その後も、忠能は関、加治田合戦で織田方として戦功を挙げましたが、この戦いで嫡男だった佐藤忠康は討死しています。
永禄10年(1567)に忠能は隠居し信長の命で養子に迎えた斎藤利治が跡を継いでいます。
斎藤利治は斎藤道三の末子とも云われ、織田信長に従い、主要な合戦に従軍し功績を挙げ、天正10年(1582)の本能寺の変の際にも、二条新御所に詰めていましたが、明智軍の猛攻により討死しています。
跡を継いだ斎藤利尭は織田信孝の家老ぬ抜擢されたものの、本領を失った森長可が勢力拡大を画策し、その抗争の中、斎藤家は没落し、当地も森領として組み込まれています。
江戸時代に入ると美濃と飛騨を結ぶ飛騨街道の要衝として重要視され、周辺の経済的中心地として繁栄しました。
加治田周辺は旗本大嶋家の領地で地詰役人は平井家が歴任し、屋号として「文之字屋」を掲げ酒造業や両替商を生業としていました。

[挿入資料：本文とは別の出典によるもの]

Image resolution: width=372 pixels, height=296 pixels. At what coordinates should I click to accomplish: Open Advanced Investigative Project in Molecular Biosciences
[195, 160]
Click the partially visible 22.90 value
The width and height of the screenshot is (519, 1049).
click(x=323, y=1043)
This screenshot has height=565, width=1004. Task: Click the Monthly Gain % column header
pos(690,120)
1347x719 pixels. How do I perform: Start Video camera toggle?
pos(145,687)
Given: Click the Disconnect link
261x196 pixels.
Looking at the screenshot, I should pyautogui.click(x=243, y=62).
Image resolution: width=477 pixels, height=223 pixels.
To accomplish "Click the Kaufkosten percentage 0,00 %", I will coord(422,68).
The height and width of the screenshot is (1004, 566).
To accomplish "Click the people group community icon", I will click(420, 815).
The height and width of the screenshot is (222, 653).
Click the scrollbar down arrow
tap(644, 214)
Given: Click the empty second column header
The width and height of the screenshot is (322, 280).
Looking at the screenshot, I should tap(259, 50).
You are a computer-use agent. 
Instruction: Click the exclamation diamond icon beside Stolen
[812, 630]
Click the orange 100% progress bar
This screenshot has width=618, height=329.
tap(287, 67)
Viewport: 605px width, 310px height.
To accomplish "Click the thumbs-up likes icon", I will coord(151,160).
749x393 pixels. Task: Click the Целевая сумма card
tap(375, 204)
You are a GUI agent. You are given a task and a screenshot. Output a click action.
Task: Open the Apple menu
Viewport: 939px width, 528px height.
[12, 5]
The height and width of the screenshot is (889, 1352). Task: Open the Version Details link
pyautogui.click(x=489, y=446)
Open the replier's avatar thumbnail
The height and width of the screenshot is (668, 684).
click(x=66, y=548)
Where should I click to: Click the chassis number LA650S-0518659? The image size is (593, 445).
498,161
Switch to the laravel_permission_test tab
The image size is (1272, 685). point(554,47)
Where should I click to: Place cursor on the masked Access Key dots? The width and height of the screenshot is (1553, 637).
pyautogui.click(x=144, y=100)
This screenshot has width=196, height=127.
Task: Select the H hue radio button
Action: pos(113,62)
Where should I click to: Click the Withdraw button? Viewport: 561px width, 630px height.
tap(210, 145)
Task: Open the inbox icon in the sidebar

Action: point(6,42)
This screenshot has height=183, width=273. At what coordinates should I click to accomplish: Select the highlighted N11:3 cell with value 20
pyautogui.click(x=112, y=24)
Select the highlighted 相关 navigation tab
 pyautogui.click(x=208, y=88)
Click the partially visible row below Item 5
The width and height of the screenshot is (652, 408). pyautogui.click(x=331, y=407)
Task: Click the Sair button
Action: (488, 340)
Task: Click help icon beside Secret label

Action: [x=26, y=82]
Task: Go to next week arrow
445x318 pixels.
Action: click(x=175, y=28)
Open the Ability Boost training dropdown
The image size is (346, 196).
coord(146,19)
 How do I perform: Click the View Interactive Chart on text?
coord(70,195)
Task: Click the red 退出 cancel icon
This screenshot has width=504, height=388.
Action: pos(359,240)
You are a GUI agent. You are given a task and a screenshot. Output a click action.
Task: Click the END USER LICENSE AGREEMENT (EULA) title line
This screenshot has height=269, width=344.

平井家の祖とも云われる平井信正は京都出身の宮内卿で、縁故のある斎藤道三を頼り美濃国に下向しました。
その後、文化人の一面もあって戦から遠ざかっていましたが、加治田城主となった斎藤利治が賓客として招き、城下町の文化向上に尽力しています。
天保9年(1838)に記録された村明細帳によると「最寄町場加治田町え凡八町」と記され、明治時代中期に描かれた加治田村の復元図によると、造酒屋、鍛冶屋8軒、とぎ師・とぎ屋5軒等、約80軒で町並みが構成されていました。